*Exercise description*. Turn the lines of the records below into a numbered list, omitting the blank lines.

Dataset items:
-- START --

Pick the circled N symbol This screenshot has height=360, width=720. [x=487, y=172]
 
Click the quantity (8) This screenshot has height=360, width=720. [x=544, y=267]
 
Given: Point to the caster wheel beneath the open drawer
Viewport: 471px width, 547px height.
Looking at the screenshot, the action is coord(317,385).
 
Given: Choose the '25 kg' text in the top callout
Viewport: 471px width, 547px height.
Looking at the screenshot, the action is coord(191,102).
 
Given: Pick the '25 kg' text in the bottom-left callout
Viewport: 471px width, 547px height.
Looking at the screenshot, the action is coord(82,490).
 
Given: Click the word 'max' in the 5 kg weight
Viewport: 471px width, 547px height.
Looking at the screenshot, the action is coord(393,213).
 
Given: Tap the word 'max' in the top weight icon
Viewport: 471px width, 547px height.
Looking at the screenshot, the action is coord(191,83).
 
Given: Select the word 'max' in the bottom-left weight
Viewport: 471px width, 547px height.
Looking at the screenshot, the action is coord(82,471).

-- END --

*Problem solution*.
1. Pick the circled N symbol This screenshot has height=360, width=720. [x=487, y=172]
2. Click the quantity (8) This screenshot has height=360, width=720. [x=544, y=267]
3. Given: Point to the caster wheel beneath the open drawer
4. Viewport: 471px width, 547px height.
5. Looking at the screenshot, the action is coord(317,385).
6. Given: Choose the '25 kg' text in the top callout
7. Viewport: 471px width, 547px height.
8. Looking at the screenshot, the action is coord(191,102).
9. Given: Pick the '25 kg' text in the bottom-left callout
10. Viewport: 471px width, 547px height.
11. Looking at the screenshot, the action is coord(82,490).
12. Given: Click the word 'max' in the 5 kg weight
13. Viewport: 471px width, 547px height.
14. Looking at the screenshot, the action is coord(393,213).
15. Given: Tap the word 'max' in the top weight icon
16. Viewport: 471px width, 547px height.
17. Looking at the screenshot, the action is coord(191,83).
18. Given: Select the word 'max' in the bottom-left weight
19. Viewport: 471px width, 547px height.
20. Looking at the screenshot, the action is coord(82,471).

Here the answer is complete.